Fundamento: Anexo VIII-B, DA FISCALIZAÇÃO ADMINISTRATIVA, da IN/SEGES/MPDG nº 5/2017.
*A Tabela Salarial do Sindicato é importante para comparar os cálculos. Veja exemplo anexo pra download no final da página.

PRAZO DA DECISÃO SOBRE REPACTUAÇÃO

A decisão sobre o pedido de repactuação deve ser feita no prazo máximo de 60 (sessenta) dias, contados a partir da solicitação e da entrega dos comprovantes de variação dos custos, conforme §3º,  do art. 57, da IN SLTI nº 5/2017.

Vejamos alguns cálculos de planilha de custos e formação de preços à seguir que deverão ser adaptados às características do serviço contratado, no que couber, também com observações referentes ao momento da repactuação/prorrogação.

DIREITO À REPACTUAÇÃO PRETÉRITA x PRECLUSÃO LÓGICA

Acórdão 1.827/2008 Plenário: A partir da data em que passou a viger as majorações salariais da categoria profissional que deu origem à revisão, a contratada passou deter o direito à repactuação de preços.

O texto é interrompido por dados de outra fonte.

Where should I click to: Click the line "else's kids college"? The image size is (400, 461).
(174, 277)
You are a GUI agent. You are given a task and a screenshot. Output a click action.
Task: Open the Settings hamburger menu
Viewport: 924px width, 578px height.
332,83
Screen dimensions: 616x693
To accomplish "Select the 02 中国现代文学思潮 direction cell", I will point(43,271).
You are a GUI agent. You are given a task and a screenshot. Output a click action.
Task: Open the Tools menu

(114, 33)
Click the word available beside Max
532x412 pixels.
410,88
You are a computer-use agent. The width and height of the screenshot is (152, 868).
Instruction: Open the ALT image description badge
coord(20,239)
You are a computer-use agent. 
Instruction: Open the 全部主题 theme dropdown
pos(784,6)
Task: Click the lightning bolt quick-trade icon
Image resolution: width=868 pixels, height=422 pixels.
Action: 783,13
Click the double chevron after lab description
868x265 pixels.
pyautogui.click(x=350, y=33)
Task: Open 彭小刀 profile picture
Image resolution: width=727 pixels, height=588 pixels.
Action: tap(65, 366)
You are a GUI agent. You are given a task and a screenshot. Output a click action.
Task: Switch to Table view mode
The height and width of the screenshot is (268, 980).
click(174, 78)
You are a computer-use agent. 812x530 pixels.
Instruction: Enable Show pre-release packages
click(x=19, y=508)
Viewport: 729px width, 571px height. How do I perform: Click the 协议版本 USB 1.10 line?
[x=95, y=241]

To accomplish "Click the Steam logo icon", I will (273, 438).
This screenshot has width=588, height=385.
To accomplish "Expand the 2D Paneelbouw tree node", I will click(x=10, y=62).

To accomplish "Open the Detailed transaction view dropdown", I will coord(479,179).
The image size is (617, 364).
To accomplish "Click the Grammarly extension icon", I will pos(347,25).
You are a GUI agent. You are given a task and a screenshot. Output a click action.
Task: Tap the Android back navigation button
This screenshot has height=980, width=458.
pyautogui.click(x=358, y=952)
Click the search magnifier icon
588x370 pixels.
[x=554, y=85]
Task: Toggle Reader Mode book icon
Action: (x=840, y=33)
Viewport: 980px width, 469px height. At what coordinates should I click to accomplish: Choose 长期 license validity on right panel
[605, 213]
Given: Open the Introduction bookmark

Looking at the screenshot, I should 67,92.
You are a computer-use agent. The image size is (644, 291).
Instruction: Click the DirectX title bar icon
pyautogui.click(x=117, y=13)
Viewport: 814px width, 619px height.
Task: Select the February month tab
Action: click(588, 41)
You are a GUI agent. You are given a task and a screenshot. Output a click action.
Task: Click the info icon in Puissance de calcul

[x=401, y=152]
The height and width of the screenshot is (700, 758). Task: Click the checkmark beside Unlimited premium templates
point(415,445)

Todavia, ao firmar o Termo Aditivo de Prorrogação Contratual sem suscitar os novos valores pactuados no Acordo Coletivo, ratificando os preços até então acordados, a contratada deixou de exercer o seu direito à repactuação pretérita, dando azo à ocorrência de preclusão lógica.

Art. 57, § 7º, IN/SLTI 5/2017: As repactuações a que o contratado fizer jus e que não forem solicitadas durante a vigência do contrato serão objeto de preclusão com a assinatura da prorrogação contratual ou com o encerramento do contrato.

Desta feita, a empresa deve encaminhar ofício à Administração antes da data final do contrato manifestando o interesse em renovar o contrato mantendo as mesmas cláusulas e condições contratuais existentes desde que ressalve o direito de reajuste/repactuação. Apesar de alguns órgãos considerarem a data dessa manifestação ressalvando o direito de reajuste/repactuação, recomendo que a empresa também não assine o respectivo Termo Aditivo sem fazer constar essa ressalva para evitar considerações contrárias em melhor juízo.